Skip to content
  • Daniel Borkmann's avatar
    bpf: prevent out of bounds speculation on pointer arithmetic · 979d63d5
    Daniel Borkmann authored
    Jann reported that the original commit back in b2157399
    ("bpf: prevent out-of-bounds speculation") was not sufficient
    to stop CPU from speculating out of bounds memory access:
    While b2157399 only focussed on masking array map access
    for unprivileged users for tail calls and data access such
    that the user provided index gets sanitized from BPF program
    and syscall side, there is still a more generic form affected
    from BPF programs that applies to most maps that hold user
    data in relation to dynamic map access when dealing with
    unknown scalars or "slow" known scalars as access offset, for
    example:
    
      - Load a map value pointer into R6
      - Load an index into R7
      - Do a slow computation (e.g. with a memory dependency) that
        loads a limit into R8 (e.g. load the limit from a map for
        high latency, then mask it to make the verifier happy)

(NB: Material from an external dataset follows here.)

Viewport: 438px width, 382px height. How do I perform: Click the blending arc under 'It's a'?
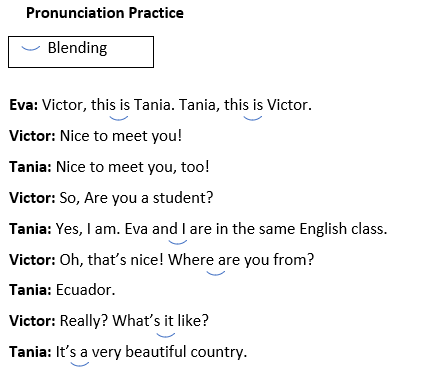pos(80,364)
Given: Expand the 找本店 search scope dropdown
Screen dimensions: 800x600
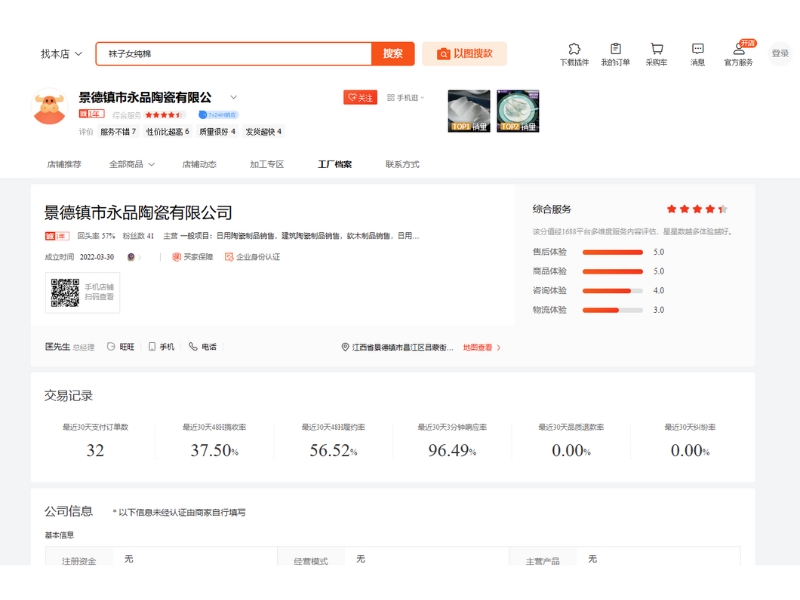Looking at the screenshot, I should click(61, 54).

      - Exit if R7 >= R8 (mispredicted branch)
      - Load R0 = R6[R7]
      - Load R0 = R6[R0]
    
    For unknown scalars there are two options in the BPF verifier
    where we could derive knowledge from in order to guarantee
    safe access to the memory: i) While </>/<=/>= variants won't
    allow to derive any lower or upper bounds from the unknown
    scalar where it would be safe to add it to the map value
    pointer, it is possible through ==/!= test however. ii) another
    option is to transform the unknown scalar into a known scalar,
    for example, through ALU ops combination such as R &= <imm>
    followed by R |= <imm> or any similar combination where the
    original information from the unknown scalar would be destroyed
    entirely leaving R with a constant. The initial slow load still
    precedes the latter ALU ops on that register, so the CPU
    executes speculatively from that point. Once we have the known
    scalar, any compare operation would work then. A third option
    only involving registers with known scalars could be crafted
    as described in [0] where a CPU port (e.g. Slow Int unit)

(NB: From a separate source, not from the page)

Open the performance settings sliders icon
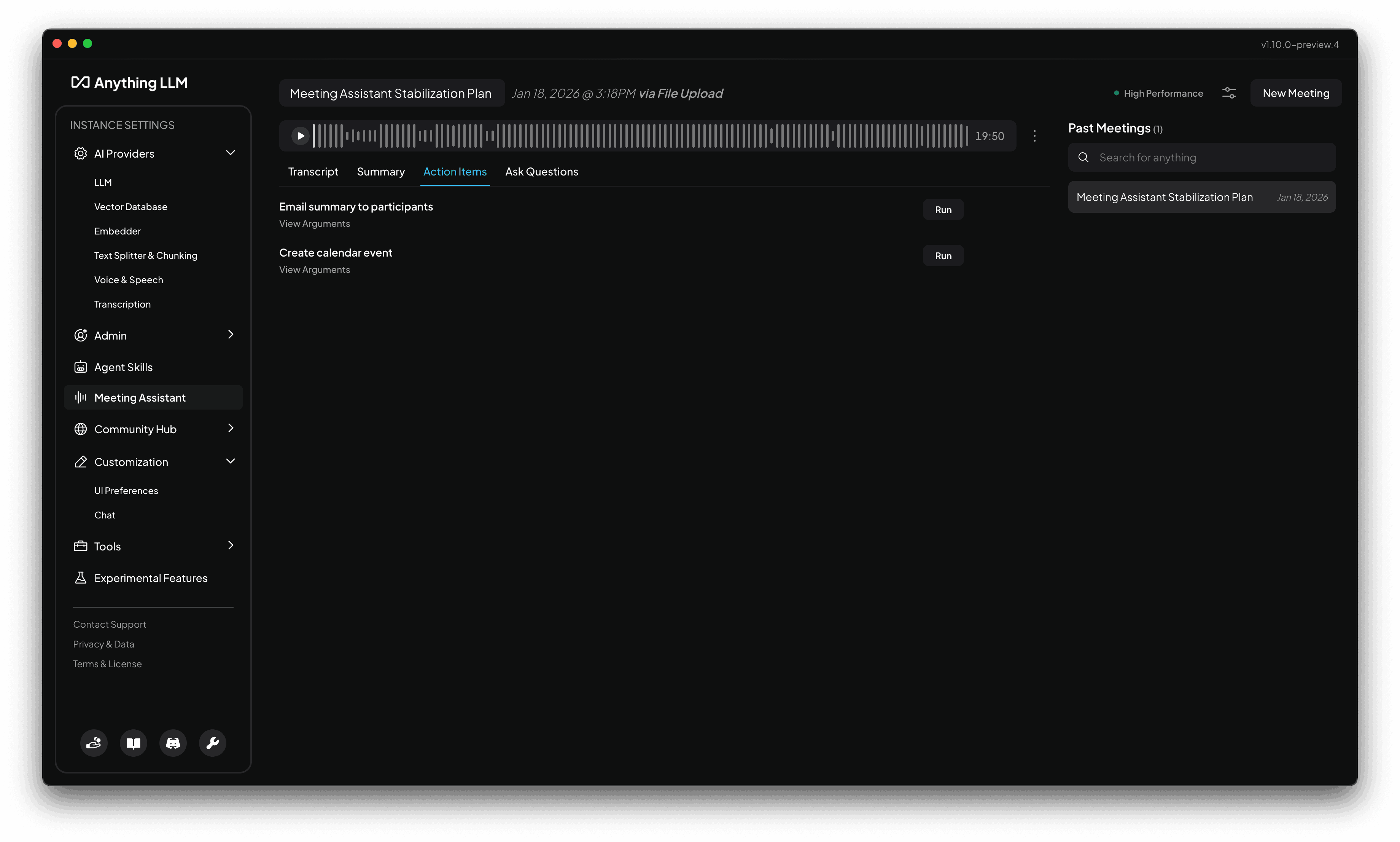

    would be filled with many dependent computations such that
    the subsequent condition depending on its outcome has to wait
    for evaluation on its execution port and thereby executing
    speculatively if the speculated code can be scheduled on a
    different execution port, or any other form of mistraining
    as described in [1], for example. Given this is not limited
    to only unknown scalars, not only map but also stack access
    is affected since both is accessible for unprivileged users
    and could potentially be used for out of bounds access under
    speculation.
    
    In order to prevent any of these cases, the verifier is now
    sanitizing pointer arithmetic on the offset such that any
    out of bounds speculation would be masked in a way where the
    pointer arithmetic result in the destination register will
    stay unchanged, meaning offset masked into zero similar as
    in array_index_nospec() case. With regards to implementation,
    there are three options that were considered: i) new insn
    for sanitation, ii) push/pop insn and sanitation as inlined
    BPF, iii) reuse of ax register and sanitation as inlined BPF.
    
    Option i) has the downside that we end up using from reserved
    bits in the opcode space, but also that we would require
    each JIT to emit masking as native arch opcodes meaning
    mitigation would have slow adoption till everyone implements
    it eventually which is counter-productive. Option ii) and iii)
    have both in common that a temporary register is needed in
    order to implement the sanitation as inlined BPF since we
    are not allowed to modify the source register. While a push /
    pop insn in ii) would be useful to have in any case, it
    requires once again that every JIT needs to implement it
    first. While possible, amount of changes needed would also
    be unsuitable for a -stable patch. Therefore, the path which
    has fewer changes, less BPF instructions for the mitigation
    and does not require anything to be changed in the JITs is
    option iii) which this work is pursuing. The ax register is
    already mapped to a register in all JITs (modulo arm32 where
    it's mapped to stack as various other BPF registers there)
    and used in constant blinding for JITs-only so far. It can
    be reused for verifier rewrites under certain constraints.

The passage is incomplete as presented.